**What you have to do:** Directions for the data below: repeat exactly the lines from the one with "You are a GUI" through the one with "Task: Toggle visibility of the RSI indicator", both included, and omit all pictures.

Provided information below:

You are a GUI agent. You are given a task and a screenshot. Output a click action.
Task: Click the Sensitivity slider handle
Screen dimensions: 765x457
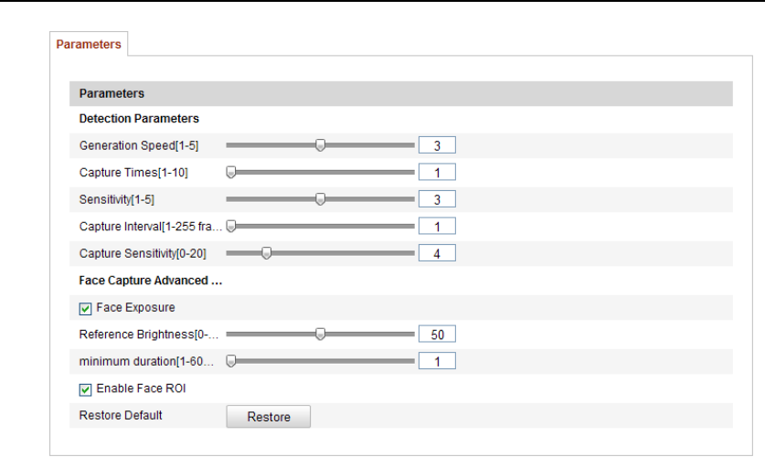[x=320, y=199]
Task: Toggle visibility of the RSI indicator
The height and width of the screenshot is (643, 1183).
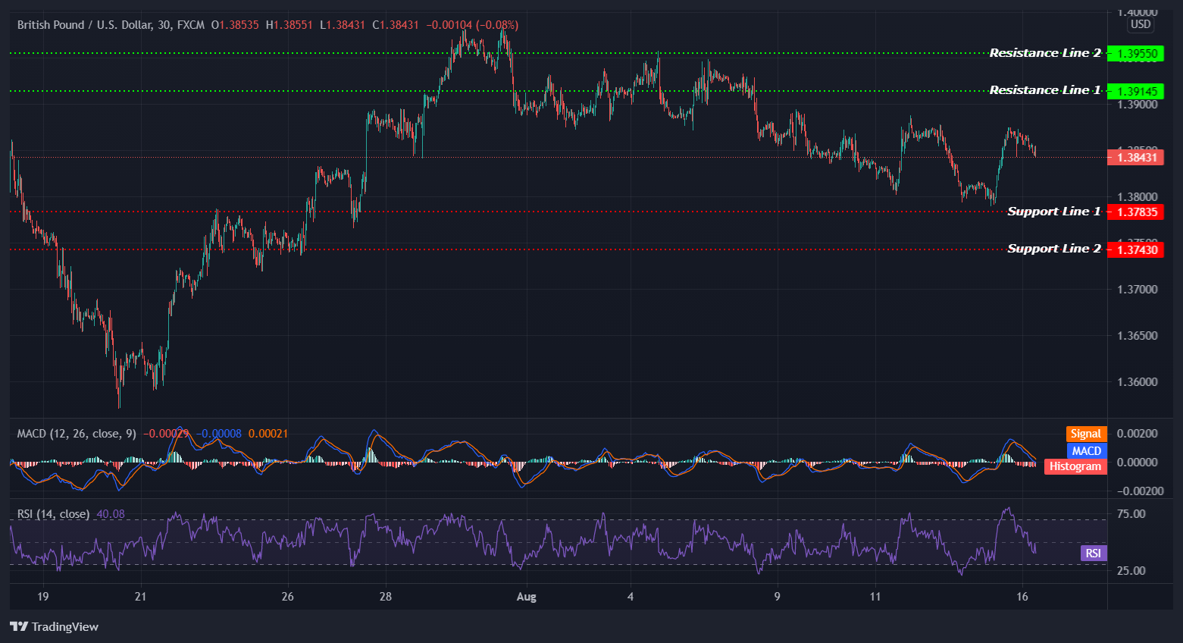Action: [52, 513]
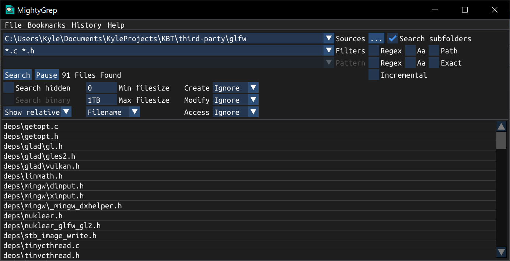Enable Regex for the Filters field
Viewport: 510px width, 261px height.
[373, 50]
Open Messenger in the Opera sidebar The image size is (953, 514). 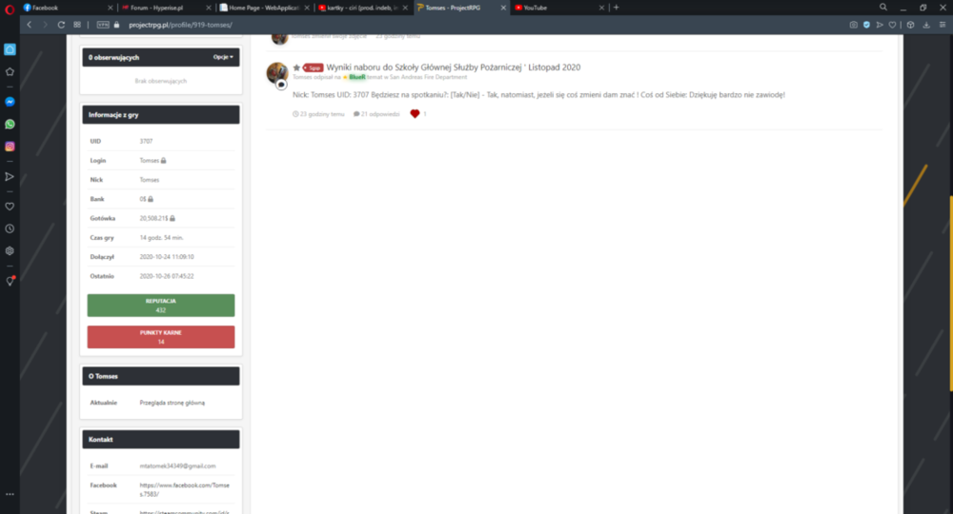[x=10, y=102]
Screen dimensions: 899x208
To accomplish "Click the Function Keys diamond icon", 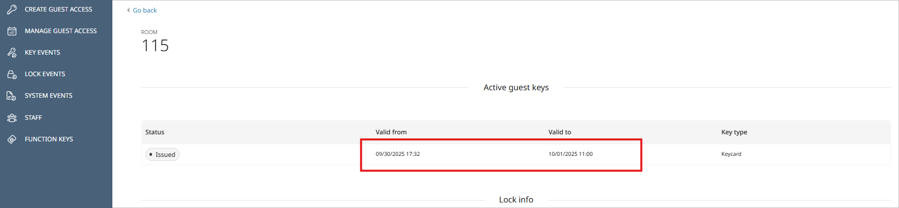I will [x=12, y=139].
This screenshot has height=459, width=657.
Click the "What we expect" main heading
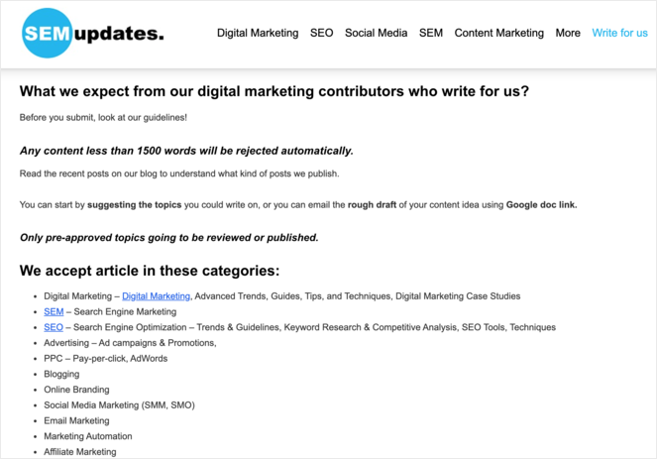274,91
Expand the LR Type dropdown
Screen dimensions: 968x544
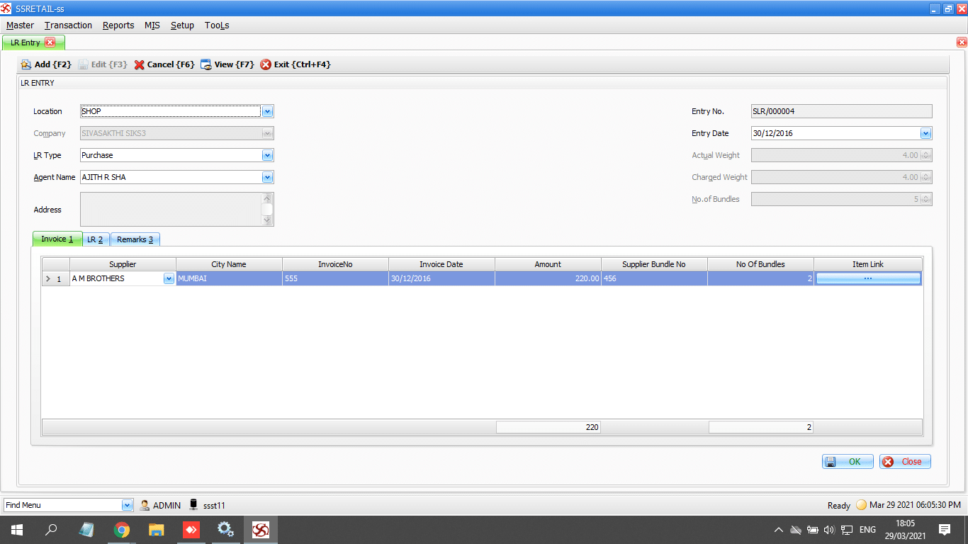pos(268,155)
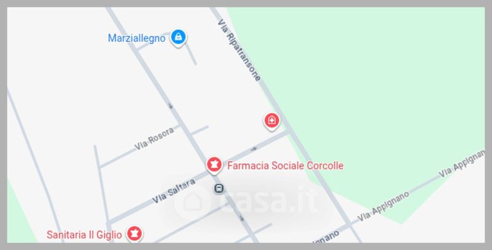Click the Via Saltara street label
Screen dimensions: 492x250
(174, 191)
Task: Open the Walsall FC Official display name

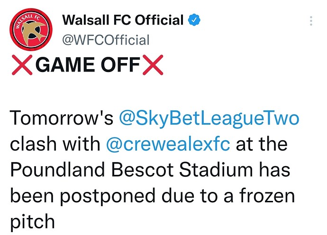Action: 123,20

End of Provided information.
Provided information below:

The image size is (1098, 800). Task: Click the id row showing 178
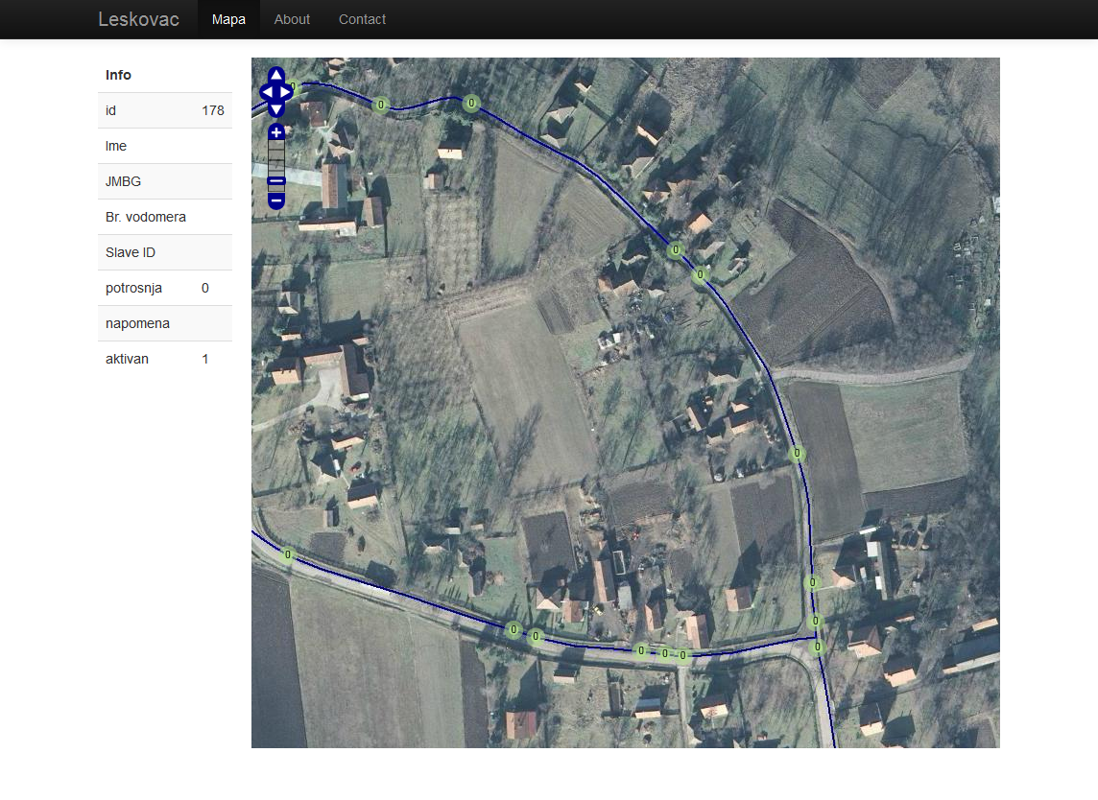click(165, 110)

End of Provided information.

**Reply to the exercise:**
You are a GUI agent. You are given a task and a screenshot. Output a click action.
Task: Click the Sensitivity slider handle
Screen dimensions: 765x457
[x=320, y=199]
Task: Toggle visibility of the RSI indicator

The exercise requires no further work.